はじめに
本ドキュメントでは、Cisco Unified Communications Manager (Unified CM) 上で使用可能な証明書の種類について紹介します。
証明書とは
なりすまし、改ざん、盗聴などのリスクを未然に防ぎ、よりセキュアな暗号化通信を確立する際に使用される電子文書です。
証明書の種類
Unified CM 上で使用する証明書には大きく分けて自己署名証明書、外部証明書、MIC、LSC の 4 種類あり、本ドキュメントでは各証明書の役割について紹介していきます。
自己署名証明書
Unified CM (pub sub を問わず) はシステムが初めて起動した際に、自動で以下の証明書を発行します。
Unified CM は自らがこれらの自己署名証明書の発行と失効を司る認証局(Certificate Authority=CA)となり、自己署名を加えた証明書をクラスタを組んでいる他ノードやエンドポイントへ分配します。分配された証明書を保持する他ノードと電話機は暗号化通信を使用してUnified CM へアクセスすることが可能となります。
- Callmanager
- CAPF(Certificate Authority Proxy Function)
- IPSec
- Tomcat
- TVS(信頼検証サービス)
- ITLRecovery(CUCM 10.X 以降のみ)
システム稼動後、約 5 年が経過すると一旦配布された自己署名証明書が失効するため、再発行を必要があります。失効する前に自己署名証明書を更新することも可能です。
外部証明書
外部の公的期間が認証局(Certificate Authority=CA)となり発行する 自己署名証明書です。用途は様々ですが、Unified CM 上で使用する場合は、自己署名証明書ファイルをインストールする必要があります。

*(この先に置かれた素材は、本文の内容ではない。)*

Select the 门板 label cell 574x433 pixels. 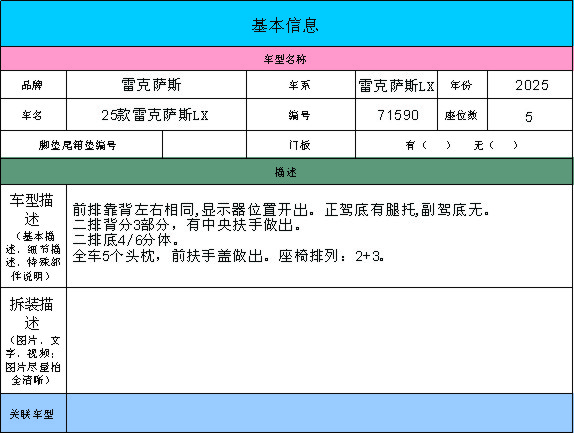click(x=301, y=145)
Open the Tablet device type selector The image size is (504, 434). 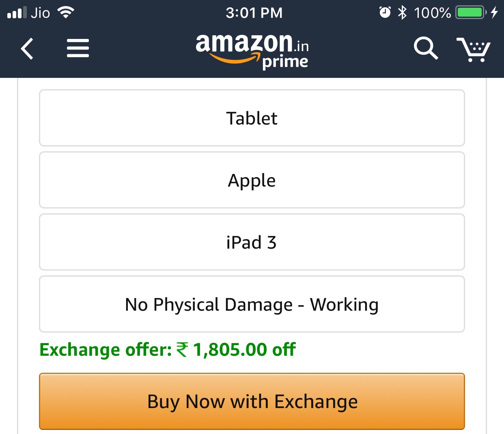[x=252, y=118]

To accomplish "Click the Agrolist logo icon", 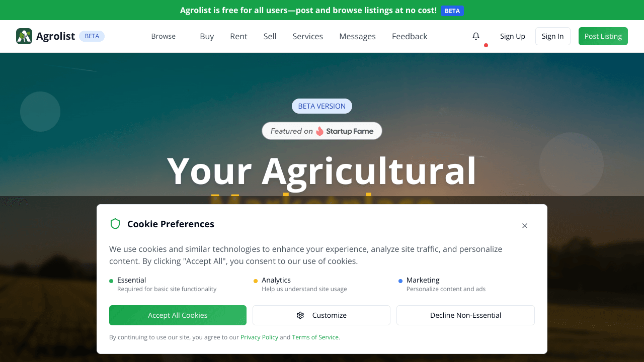I will tap(24, 36).
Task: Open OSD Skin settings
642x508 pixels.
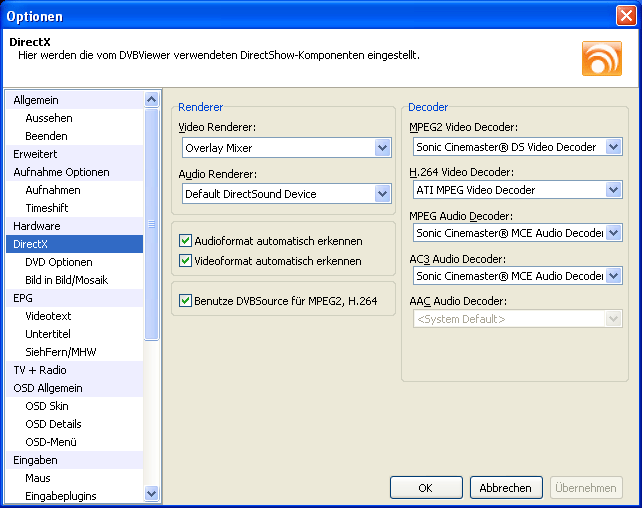Action: pyautogui.click(x=47, y=406)
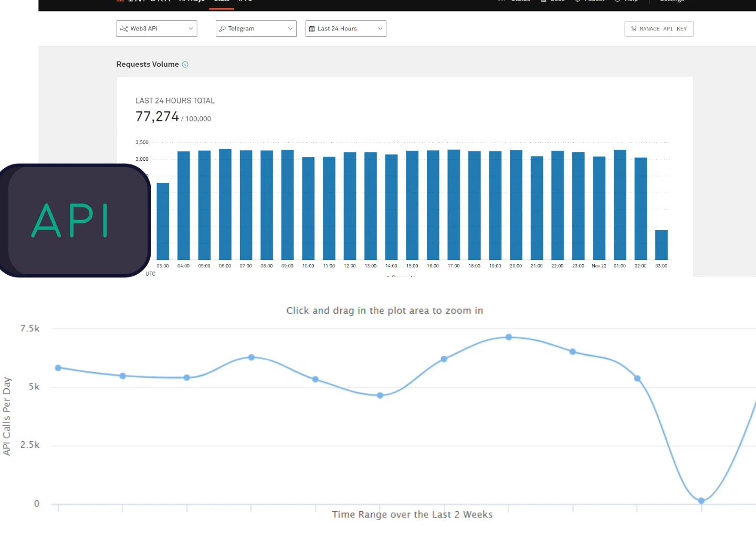The width and height of the screenshot is (756, 538).
Task: Click the info icon beside Requests Volume
Action: point(185,65)
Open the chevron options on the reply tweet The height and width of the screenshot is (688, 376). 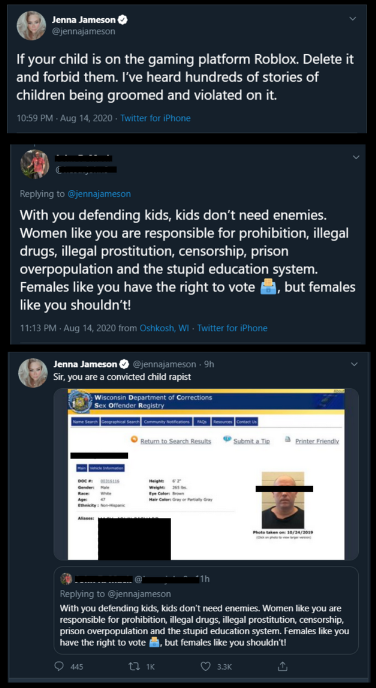click(x=356, y=157)
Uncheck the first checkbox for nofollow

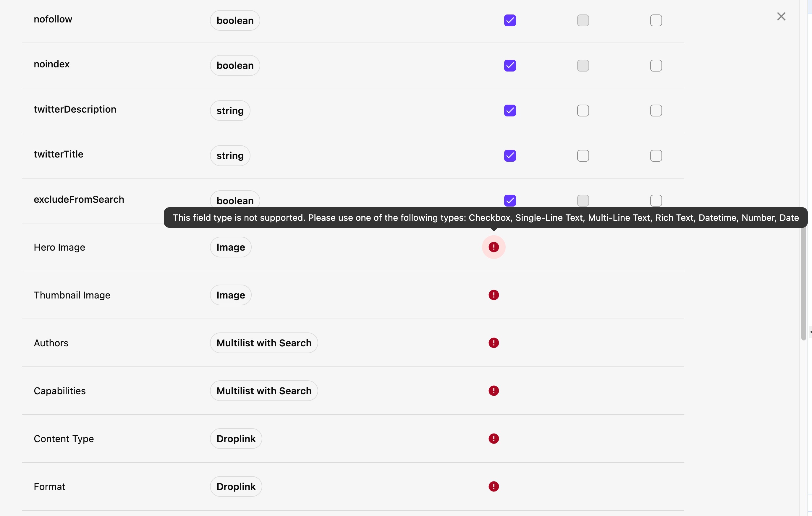[x=510, y=20]
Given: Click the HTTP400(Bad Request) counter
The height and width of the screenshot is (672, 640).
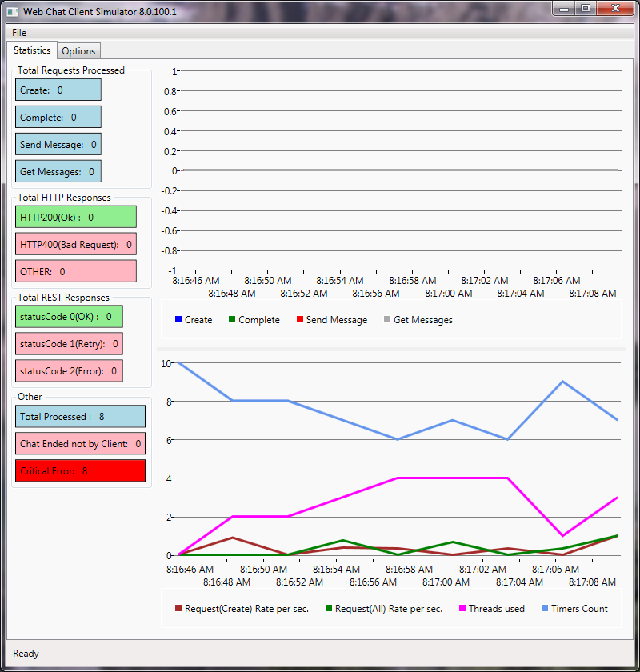Looking at the screenshot, I should [76, 244].
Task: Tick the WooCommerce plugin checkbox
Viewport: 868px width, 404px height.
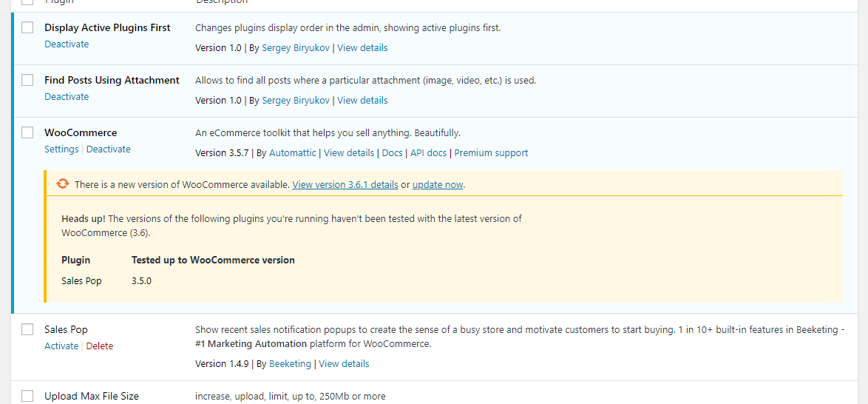Action: (27, 132)
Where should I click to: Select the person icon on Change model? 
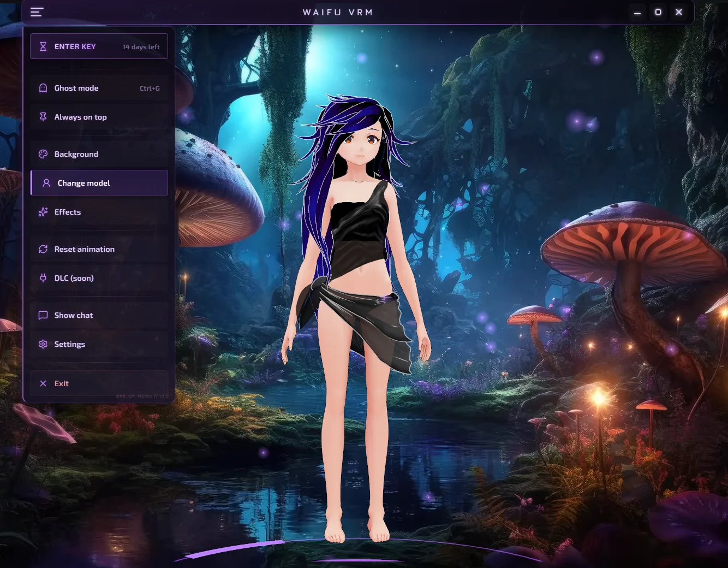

Manufacture-Installed Certificate(MIC)
Cisco 社の IP Phone は自社製品であることを証明し、Unified CM と IP Phone 間のセキュアな暗号化通信を実現する目的で、製造段階で MIC と呼ばれる以下の自己署名証明書がインストールされた状態で出荷されます。MIC は IP Phone 側で削除することは出来ません。一方、Unified CM は MIC を有効な自己署名証明書であることを認識する目的で、システム稼働時に以下の自己署名証明書をインストールした状態で出荷されます。MIC は一定期間が経過した後に失効し、二度と再作成を行うことが出来なくなります。
- CAP-RTP-001
- CAP-RTP-002
- Cisco_Manufacturing_CA
Cisco Manufacturing CA SHA2
Locally Significant Certificate (LSC):
上記で紹介した MIC は一定期間が経過した後に失効し、二度と再作成を行うことが出来なくなります。そこで、CUCM は Certificate Authority Proxy Function (CAPF) を使用しすることで、自己署名証明書の発行元(認証局)となり、IP Phone 側へ自己署名証明書を配布します。これを LSC と呼びます。LSC によって MIC が失効した後も CUCM と IP Phone 間のセキュアな暗号化通信を実現することが可能です。
尚、MIC と CAPF の両方が失効した場合、暗号化通信を確立することは出来なくなりますが、CUCM と IP Phone 間の通信自体に問題は発生しません。
trust ファイルについて
CallManager-trust のように -trustと名の付く証明書はシステム導入時に Publisher にて自動で生成される XX.pem の写し(コピー)が他ノードに配布されたものとなります。失効期限が近づいても -trust 形式の証明書の再作成を行う必要はありません。-trust が付く証明書は発行元の証明書が更新されると自動的に更新されます。